We talked generally for a while about the problem and then it hit me… what if I downloaded a bunch of relevant dissertations, fingerprinted them with a DLP solution, and then sent the girls dissertation through the systems analysis engine for comparison? Would the DLP solution be able to detect plagiarism? It almost seemed too simple.
I explained that using DLP I might be able to compare her student's paper to any dissertations she identified and downloaded from the database, so even if only a paragraph was taken out of a 250 page paper, we'd know it. She seemed intrigued.
So when we got home from lunch I started up my laptop and RDP'd into my DLP system. I had my wife download a bunch of relevant dissertations from her school's database, and within minutes I fingerprinted roughly 50 dissertation files, many of which were a couple hundred pages in length, and built a policy to block transmission of any of the data in those files. I then took her students dissertation and emailed it from a client station to my personal email. Now because the system was monitoring SMTP traffic it sent the email (with the student's paper as an attachment) to the content analysis engine. I waited a second… another… and then I impatiently hit send receive… and there it was, an automated notification telling me that my email had violated my new policy and had been blocked.

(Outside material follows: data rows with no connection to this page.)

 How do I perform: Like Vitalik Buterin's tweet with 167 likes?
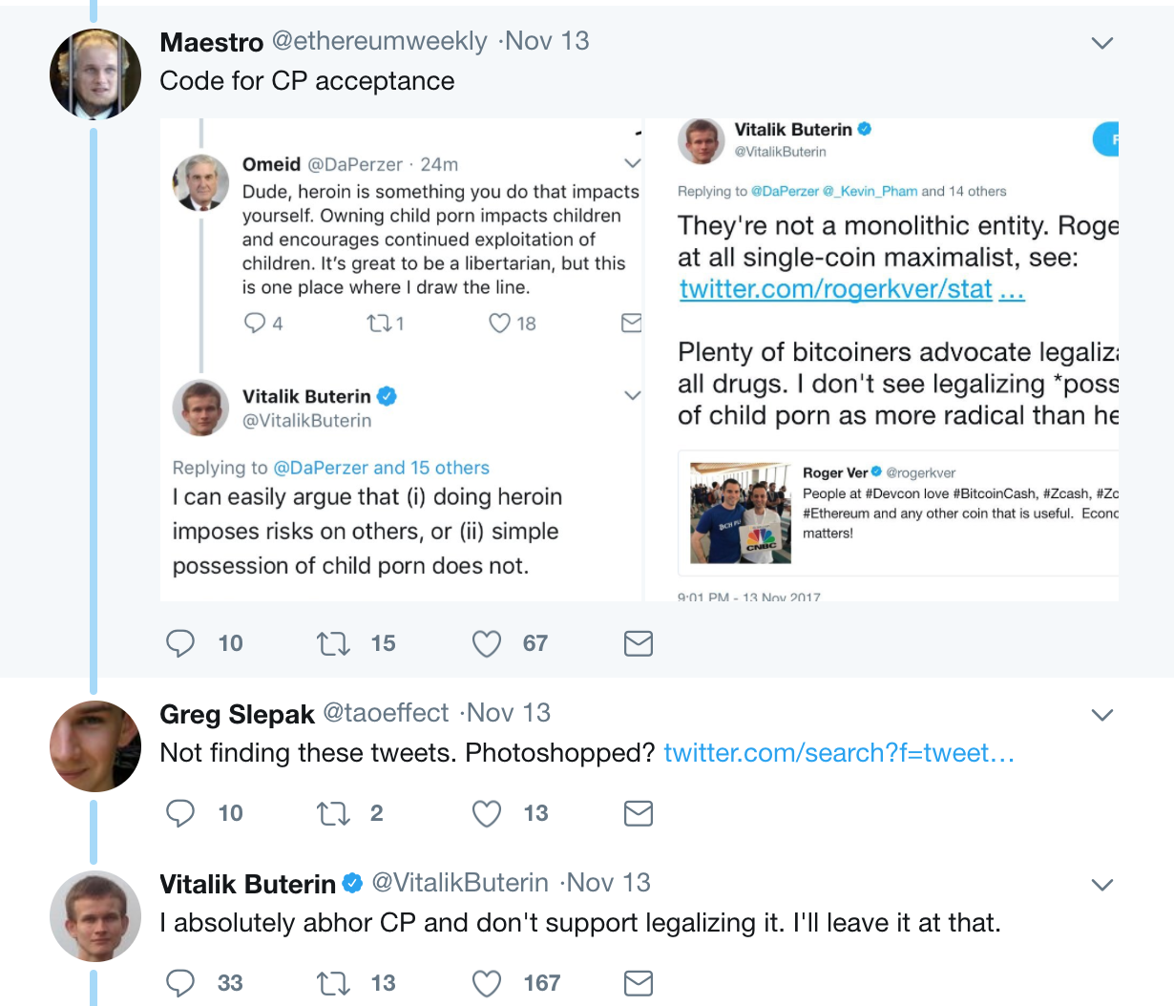[487, 983]
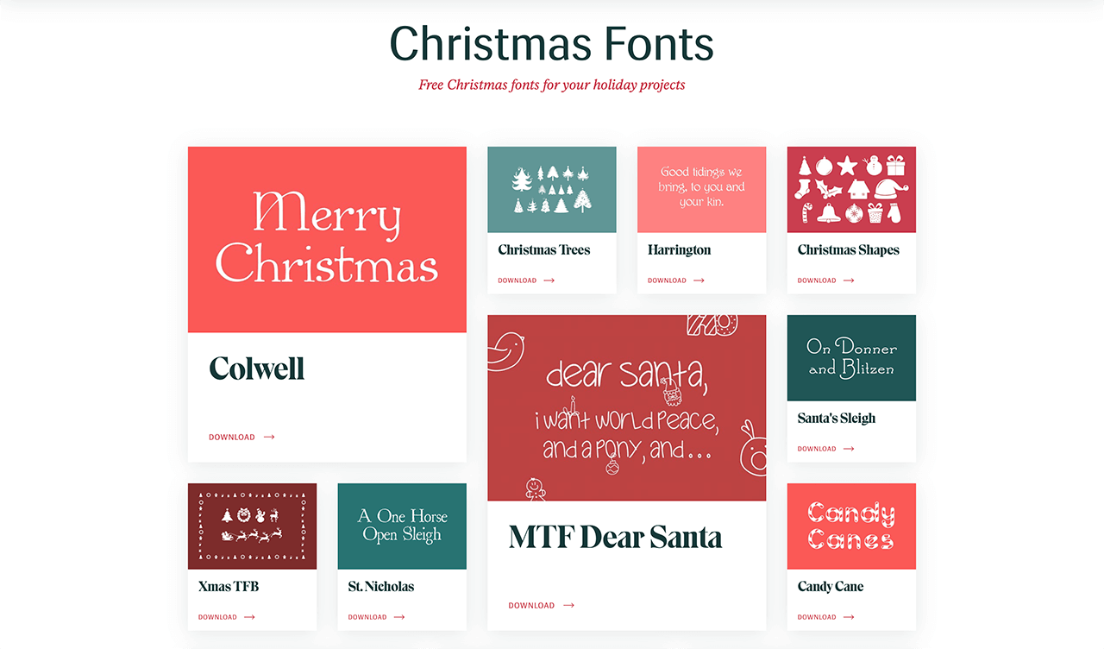1104x649 pixels.
Task: Click the arrow icon under Harrington
Action: click(699, 280)
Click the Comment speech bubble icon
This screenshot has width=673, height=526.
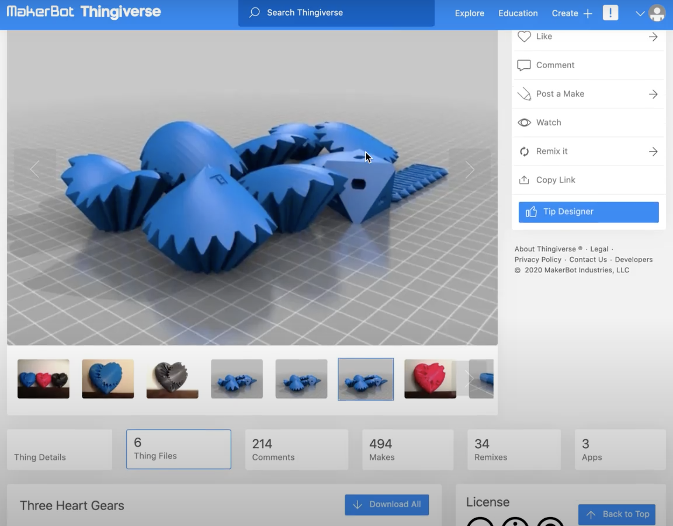[x=524, y=65]
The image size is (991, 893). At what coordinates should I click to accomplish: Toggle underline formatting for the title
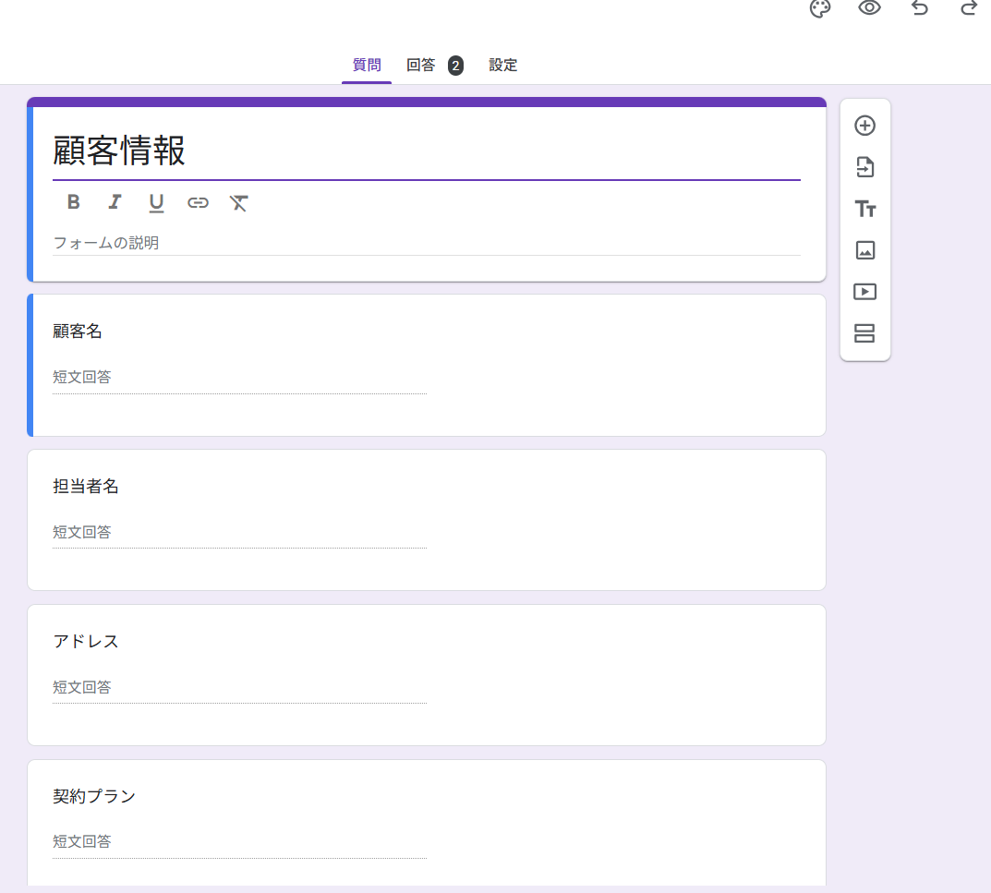point(156,202)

My wife was grateful but equally upset by her student. She thought what we'd done with DLP was pretty cool and I have to admit, so did I. I had never thought of using DLP in this application. If you've found others, please share them.
So, there were three things that I took away from this experience:
1) Don't plagiarize. Some poor sap just spent 5 or 6 years and a ton of money to get a graduate degree, and I suspect she's now screwed.
2) Don't plagiarize if your professor's husband is in the DLP business. I mean, we all know cheating is stupid; but cheating with someone that has the upper hand is REALLY STUPID.
3) My wife finally knows what I do. I'm still not sure she could entirely explain it, but she's certainly got a good story she can tell.